Prenatal care within the medical management model focuses primarily on the fetus and screening for pathology. Medically oriented prenatal care often fails to give enough attention to the problems embedded in the lives of pregnant women, such as smoking and domestic abuse. Nearly 20% of low birth weight has been attributed to smoking (20), and the National Ambulatory Medical Care Study (NAMCS) found that more than 80% of office-based physicians determine whether their pregnant patients smoke (21); however, the doctors provided counseling to help women who smoke quit or cut down on their smoking during only 22% of the pregnant smokers’ visits.
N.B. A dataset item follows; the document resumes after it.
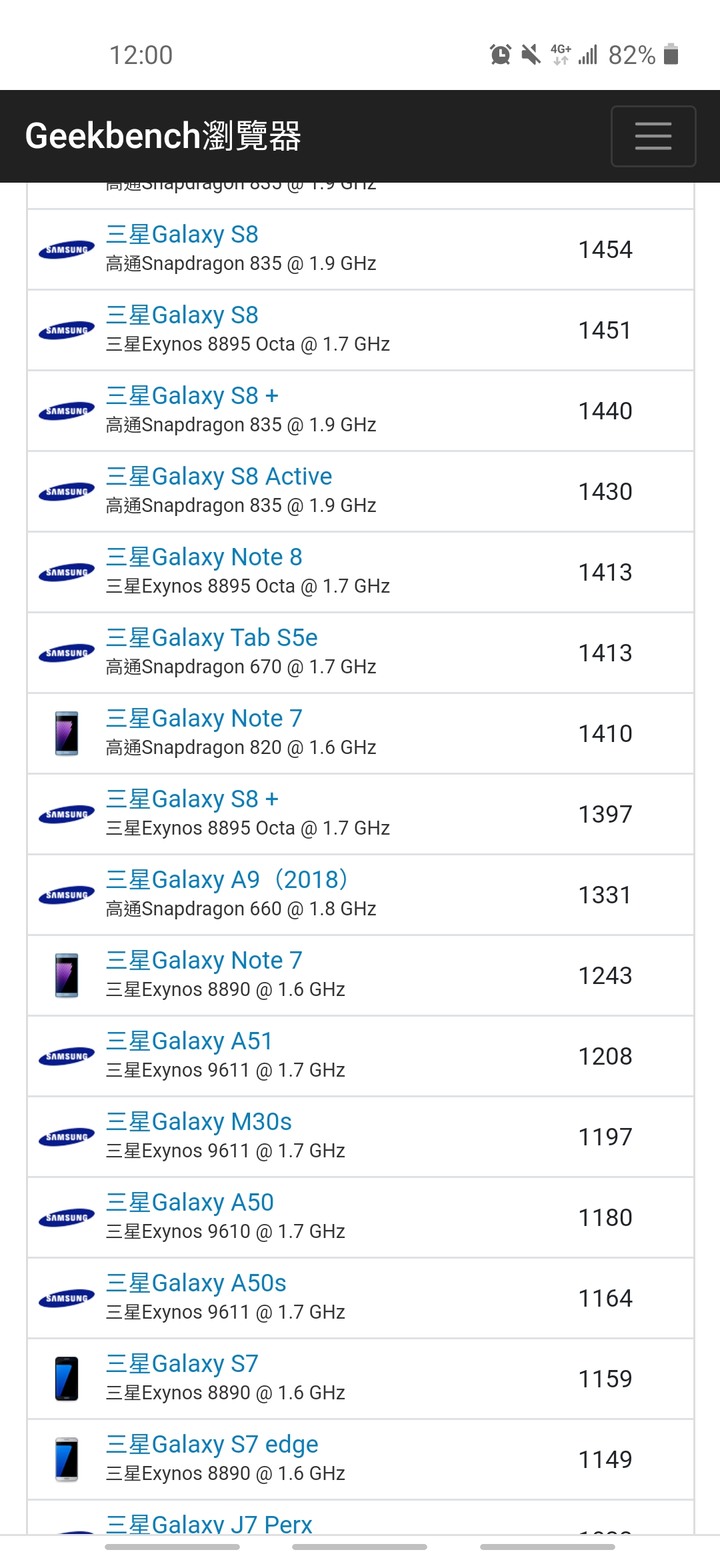Open the 三星Galaxy A50s link
Viewport: 720px width, 1560px height.
tap(196, 1283)
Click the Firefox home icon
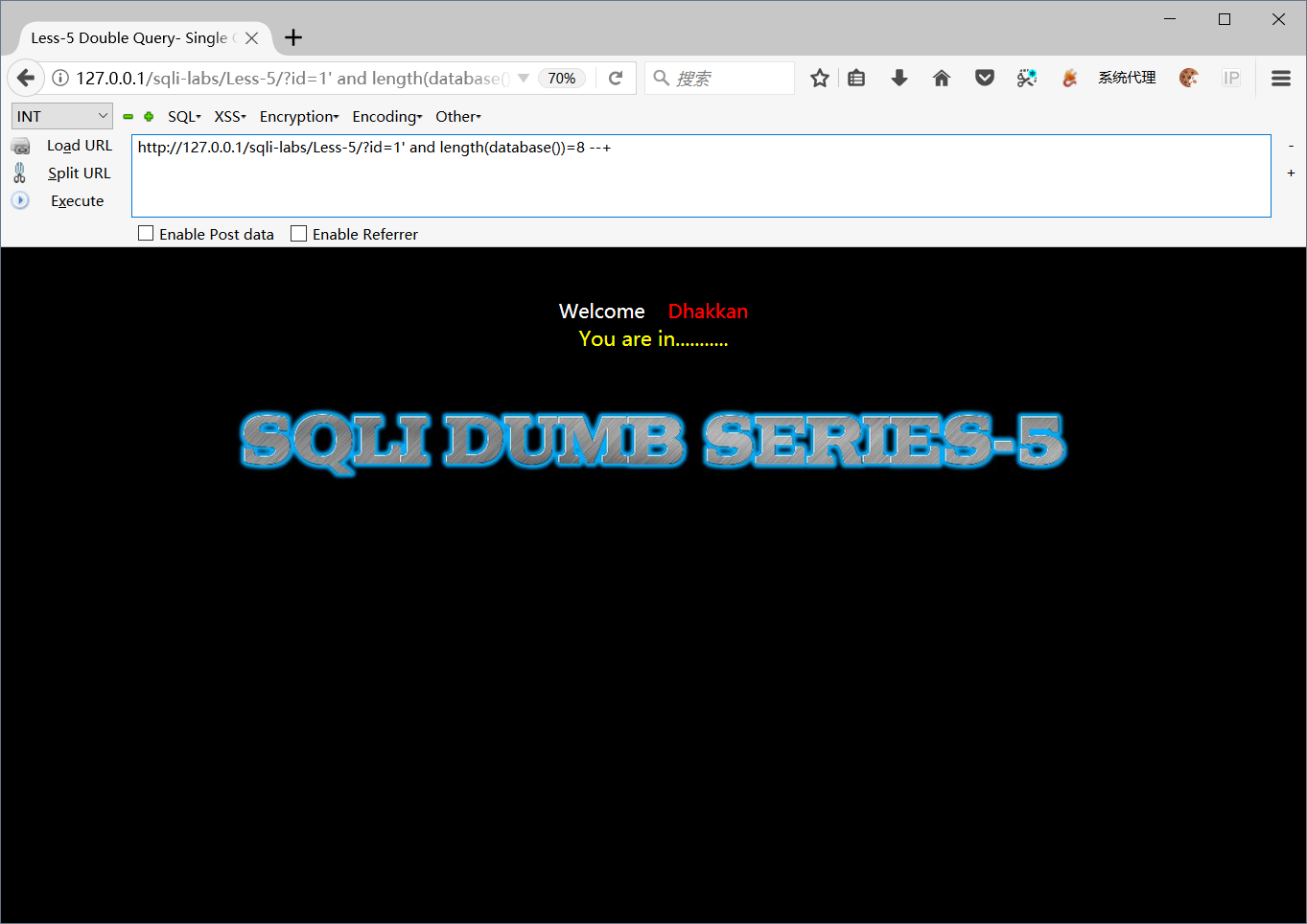 pos(941,78)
In another study based on a nationally representative sample, only 71% of white women and 64% of black women said that they had received advice about smoking during prenatal care (22). A survey based on a random sample of obstetricians in Texas found that most do not understand the seriousness of maternal smoking. Although most asked their patients if they smoked, one third of the doctors did not counsel the women who said they smoked (23).
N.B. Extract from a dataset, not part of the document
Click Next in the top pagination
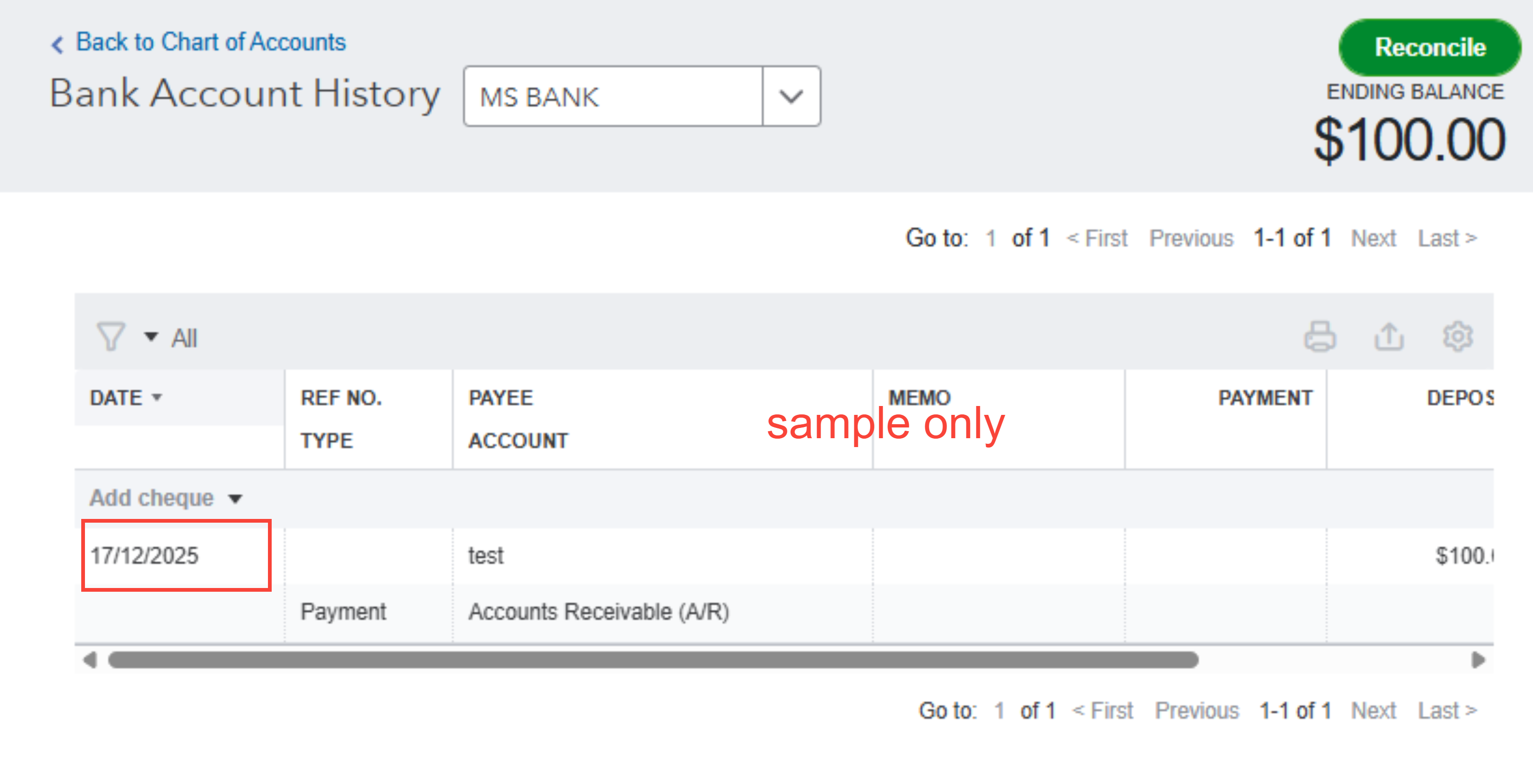The height and width of the screenshot is (784, 1533). click(1373, 238)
In contrast, a 1994 study that queried a stratified random sample of active ACNM members about their practices reported that 93% of the CNMs indicated that they assessed the smoking habits of “most to all” of their prenatal patients (81%–100%), and 86% of the CNMs indicated that they provided smoking cessation counseling to “most to all” of the pregnant women who smoked (24). A study of care provided to low-risk pregnant women in Washington State found that CNMs were more likely than either obstetricians or family physicians to record information on smoking at the first prenatal visit (25). In a study of women who had obtained prenatal care at a facility that offered care by either CNMs or obstetricians, the nurse-midwives’ clients believed that their care providers held significantly stronger opinions about the importance of health-promotion behaviors, including abstinence from smoking, and offered more support to help the women conform to those behaviors, as compared to the women who obtained their prenatal care from obstetricians (26).

Domestic violence is another example of the need for prenatal care to focus on the lives of pregnant women. Approximately one of every 20 pregnant women is physically hurt by her husband or another man at some time during her pregnancy (27). When the Oregon Medicaid program converted to managed care, many high-risk women left special maternity-care programs to enter the care of private physicians. In order to facilitate this change, the health department developed a guide to help private doctors identify women with problems such as drug abuse and domestic violence. Although some physicians welcomed this help, many refused, saying they did not have time to ask women these questions, they were not willing to pay a nurse to do it, and they did not consider these problems to be any part of their business (28).